• [Task description] Copy out all of the material below line for line, without changing a single character.

• [Data section]
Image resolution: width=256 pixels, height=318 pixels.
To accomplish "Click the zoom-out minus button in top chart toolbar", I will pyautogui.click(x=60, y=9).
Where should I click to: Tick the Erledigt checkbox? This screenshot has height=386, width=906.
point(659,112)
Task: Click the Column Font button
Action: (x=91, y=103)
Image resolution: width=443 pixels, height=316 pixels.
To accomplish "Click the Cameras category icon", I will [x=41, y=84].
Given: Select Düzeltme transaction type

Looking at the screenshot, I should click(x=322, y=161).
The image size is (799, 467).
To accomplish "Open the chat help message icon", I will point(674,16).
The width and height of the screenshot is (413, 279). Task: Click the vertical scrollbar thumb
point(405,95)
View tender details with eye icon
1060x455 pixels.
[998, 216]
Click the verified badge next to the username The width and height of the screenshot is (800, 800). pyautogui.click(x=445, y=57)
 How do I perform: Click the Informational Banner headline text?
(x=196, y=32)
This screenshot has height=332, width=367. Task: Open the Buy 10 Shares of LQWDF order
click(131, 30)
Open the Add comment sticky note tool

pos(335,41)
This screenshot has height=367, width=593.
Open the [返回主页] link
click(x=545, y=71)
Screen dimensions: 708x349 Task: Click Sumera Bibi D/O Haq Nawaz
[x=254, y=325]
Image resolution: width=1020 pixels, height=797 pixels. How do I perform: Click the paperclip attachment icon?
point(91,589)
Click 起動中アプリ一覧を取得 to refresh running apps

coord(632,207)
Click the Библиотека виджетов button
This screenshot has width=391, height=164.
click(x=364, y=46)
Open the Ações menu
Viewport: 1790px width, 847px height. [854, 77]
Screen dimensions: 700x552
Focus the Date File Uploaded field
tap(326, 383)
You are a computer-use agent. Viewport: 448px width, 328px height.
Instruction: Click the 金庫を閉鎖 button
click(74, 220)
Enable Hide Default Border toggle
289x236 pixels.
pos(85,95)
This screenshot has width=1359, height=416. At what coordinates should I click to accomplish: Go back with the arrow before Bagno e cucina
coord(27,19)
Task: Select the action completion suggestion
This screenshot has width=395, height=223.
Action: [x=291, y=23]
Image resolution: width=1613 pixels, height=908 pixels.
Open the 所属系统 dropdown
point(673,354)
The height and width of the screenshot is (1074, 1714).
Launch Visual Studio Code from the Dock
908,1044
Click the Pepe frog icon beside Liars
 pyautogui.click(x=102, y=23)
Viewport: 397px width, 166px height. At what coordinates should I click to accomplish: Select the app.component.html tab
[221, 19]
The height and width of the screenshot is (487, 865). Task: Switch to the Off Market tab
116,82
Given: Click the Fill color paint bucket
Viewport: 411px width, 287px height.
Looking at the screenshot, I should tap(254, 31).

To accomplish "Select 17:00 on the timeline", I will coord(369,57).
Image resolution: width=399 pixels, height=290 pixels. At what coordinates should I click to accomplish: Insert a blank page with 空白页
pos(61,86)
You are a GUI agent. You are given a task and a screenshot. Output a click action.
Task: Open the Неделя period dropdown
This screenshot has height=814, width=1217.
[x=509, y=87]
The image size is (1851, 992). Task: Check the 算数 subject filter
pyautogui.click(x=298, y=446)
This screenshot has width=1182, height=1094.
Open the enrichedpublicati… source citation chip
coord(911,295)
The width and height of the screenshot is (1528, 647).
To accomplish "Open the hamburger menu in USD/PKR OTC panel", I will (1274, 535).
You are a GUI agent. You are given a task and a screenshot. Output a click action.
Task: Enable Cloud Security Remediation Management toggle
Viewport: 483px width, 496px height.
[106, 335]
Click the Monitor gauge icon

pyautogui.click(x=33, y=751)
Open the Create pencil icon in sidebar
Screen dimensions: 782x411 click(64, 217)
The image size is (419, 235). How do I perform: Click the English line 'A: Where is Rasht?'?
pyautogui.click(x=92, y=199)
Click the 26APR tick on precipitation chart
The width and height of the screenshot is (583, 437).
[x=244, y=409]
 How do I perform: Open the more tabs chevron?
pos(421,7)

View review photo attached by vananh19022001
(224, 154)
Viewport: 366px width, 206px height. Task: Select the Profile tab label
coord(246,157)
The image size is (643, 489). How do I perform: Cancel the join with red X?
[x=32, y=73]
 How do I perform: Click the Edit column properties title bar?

• [Expected answer]
Image resolution: width=256 pixels, height=318 pixels.
To accomplish "Click the zoom-out minus button in top chart toolbar", I will pyautogui.click(x=60, y=9).
Where should I click to: Tick the Erledigt checkbox? This screenshot has height=386, width=906.
point(659,112)
Task: Click the Column Font button
Action: (x=91, y=103)
Image resolution: width=443 pixels, height=316 pixels.
To accomplish "Click the Cameras category icon", I will [x=41, y=84].
Given: Select Düzeltme transaction type

Looking at the screenshot, I should click(x=322, y=161).
The image size is (799, 467).
To accomplish "Open the chat help message icon", I will point(674,16).
The width and height of the screenshot is (413, 279). Task: Click the vertical scrollbar thumb
point(405,95)
View tender details with eye icon
1060x455 pixels.
[998, 216]
Click the verified badge next to the username The width and height of the screenshot is (800, 800). pyautogui.click(x=445, y=57)
 How do I perform: Click the Informational Banner headline text?
(x=196, y=32)
This screenshot has height=332, width=367. Task: Open the Buy 10 Shares of LQWDF order
click(131, 30)
Open the Add comment sticky note tool

pos(335,41)
This screenshot has height=367, width=593.
Open the [返回主页] link
click(x=545, y=71)
Screen dimensions: 708x349 Task: Click Sumera Bibi D/O Haq Nawaz
[x=254, y=325]
Image resolution: width=1020 pixels, height=797 pixels. How do I perform: Click the paperclip attachment icon?
point(91,589)
Click 起動中アプリ一覧を取得 to refresh running apps

coord(632,207)
Click the Библиотека виджетов button
This screenshot has width=391, height=164.
click(x=364, y=46)
Open the Ações menu
Viewport: 1790px width, 847px height. [854, 77]
Screen dimensions: 700x552
Focus the Date File Uploaded field
tap(326, 383)
You are a computer-use agent. Viewport: 448px width, 328px height.
Instruction: Click the 金庫を閉鎖 button
click(74, 220)
Enable Hide Default Border toggle
289x236 pixels.
pos(85,95)
This screenshot has width=1359, height=416. At what coordinates should I click to accomplish: Go back with the arrow before Bagno e cucina
coord(27,19)
Task: Select the action completion suggestion
This screenshot has width=395, height=223.
Action: [x=291, y=23]
Image resolution: width=1613 pixels, height=908 pixels.
Open the 所属系统 dropdown
point(673,354)
The height and width of the screenshot is (1074, 1714).
Launch Visual Studio Code from the Dock
908,1044
Click the Pepe frog icon beside Liars
 pyautogui.click(x=102, y=23)
Viewport: 397px width, 166px height. At what coordinates should I click to accomplish: Select the app.component.html tab
[221, 19]
The height and width of the screenshot is (487, 865). Task: Switch to the Off Market tab
116,82
Given: Click the Fill color paint bucket
Viewport: 411px width, 287px height.
Looking at the screenshot, I should tap(254, 31).

To accomplish "Select 17:00 on the timeline", I will coord(369,57).
Image resolution: width=399 pixels, height=290 pixels. At what coordinates should I click to accomplish: Insert a blank page with 空白页
pos(61,86)
You are a GUI agent. You are given a task and a screenshot. Output a click action.
Task: Open the Неделя period dropdown
This screenshot has height=814, width=1217.
[x=509, y=87]
The image size is (1851, 992). Task: Check the 算数 subject filter
pyautogui.click(x=298, y=446)
This screenshot has width=1182, height=1094.
Open the enrichedpublicati… source citation chip
coord(911,295)
The width and height of the screenshot is (1528, 647).
To accomplish "Open the hamburger menu in USD/PKR OTC panel", I will (1274, 535).
You are a GUI agent. You are given a task and a screenshot. Output a click action.
Task: Enable Cloud Security Remediation Management toggle
Viewport: 483px width, 496px height.
[106, 335]
Click the Monitor gauge icon

pyautogui.click(x=33, y=751)
Open the Create pencil icon in sidebar
Screen dimensions: 782x411 click(64, 217)
The image size is (419, 235). How do I perform: Click the English line 'A: Where is Rasht?'?
pyautogui.click(x=92, y=199)
Click the 26APR tick on precipitation chart
The width and height of the screenshot is (583, 437).
[x=244, y=409]
 How do I perform: Open the more tabs chevron?
pos(421,7)

View review photo attached by vananh19022001
(224, 154)
Viewport: 366px width, 206px height. Task: Select the Profile tab label
coord(246,157)
The image size is (643, 489). How do I perform: Cancel the join with red X?
[x=32, y=73]
 How do I perform: Click the Edit column properties title bar?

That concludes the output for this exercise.